Since the beginning of the pandemic, the Town of Hempstead has been partnering with organizations throughout Long Island to aid in the collective effort to rebuild both the economy and the community. The approval of the Island Harvest grant is one of several proposals that have been approved in order to see this effort through. With funding that the town received from the CARES Act, a number of organizations and nonprofits have submitted for grants to aid the community through these difficult times. The Town of Hempstead has been diligent in working with these organizations to provide assistance in the various sectors of the community in order to provide the necessary support.

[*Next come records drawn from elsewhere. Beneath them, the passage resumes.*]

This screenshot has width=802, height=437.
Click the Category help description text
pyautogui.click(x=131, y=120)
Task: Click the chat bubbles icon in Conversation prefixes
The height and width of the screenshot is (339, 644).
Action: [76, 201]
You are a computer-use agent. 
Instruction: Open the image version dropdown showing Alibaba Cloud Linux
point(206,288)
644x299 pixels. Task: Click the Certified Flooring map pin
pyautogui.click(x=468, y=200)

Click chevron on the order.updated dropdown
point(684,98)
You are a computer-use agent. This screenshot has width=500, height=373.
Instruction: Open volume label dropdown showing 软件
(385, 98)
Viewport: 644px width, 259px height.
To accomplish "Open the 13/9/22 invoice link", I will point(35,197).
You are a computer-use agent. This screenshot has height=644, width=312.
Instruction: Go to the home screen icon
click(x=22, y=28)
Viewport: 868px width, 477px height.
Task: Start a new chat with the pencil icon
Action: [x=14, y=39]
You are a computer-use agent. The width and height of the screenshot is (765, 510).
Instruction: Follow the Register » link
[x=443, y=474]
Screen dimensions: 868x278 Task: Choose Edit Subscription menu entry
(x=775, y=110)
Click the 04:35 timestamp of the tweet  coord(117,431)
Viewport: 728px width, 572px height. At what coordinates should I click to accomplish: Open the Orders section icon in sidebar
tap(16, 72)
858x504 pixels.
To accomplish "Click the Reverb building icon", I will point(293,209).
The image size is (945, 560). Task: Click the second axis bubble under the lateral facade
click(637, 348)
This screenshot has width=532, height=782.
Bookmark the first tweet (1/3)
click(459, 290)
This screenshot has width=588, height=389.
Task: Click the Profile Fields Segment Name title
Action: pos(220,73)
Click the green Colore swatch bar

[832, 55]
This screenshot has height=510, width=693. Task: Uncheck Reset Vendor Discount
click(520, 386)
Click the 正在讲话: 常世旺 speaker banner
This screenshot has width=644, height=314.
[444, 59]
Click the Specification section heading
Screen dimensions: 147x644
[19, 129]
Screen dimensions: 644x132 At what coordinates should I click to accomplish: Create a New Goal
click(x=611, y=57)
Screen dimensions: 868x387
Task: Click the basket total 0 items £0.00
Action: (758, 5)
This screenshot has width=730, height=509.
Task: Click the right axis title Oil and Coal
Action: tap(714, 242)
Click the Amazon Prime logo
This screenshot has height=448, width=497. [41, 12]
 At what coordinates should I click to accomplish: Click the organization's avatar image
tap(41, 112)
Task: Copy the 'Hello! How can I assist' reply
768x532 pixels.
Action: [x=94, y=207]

“On behalf of food-insecure residents throughout the town, we thank Supervisor Don Clavin and the Hempstead Town Board for their invaluable assistance in securing much-needed funds to allow us to provide essential food support to people affected by the pandemic,” said Randi Shubin Dresner, president and CEO, Island Harvest Food Bank. “The economic upheaval caused by the pandemic has created an unprecedented demand for food assistance, including among people who have never sought help before, the funding will help us to make sure that no one goes without something as basic as food.”
Founded in 1992, the Island Harvest Food Bank is a certified member of Feeding America, the nation’s food bank network, with a four-star rating from Charity Navigator. Island Harvest distributes fresh produce, meat and non-perishables throughout Long Island and assists thousands of Long Islanders daily through its innovative programming and network of community partners.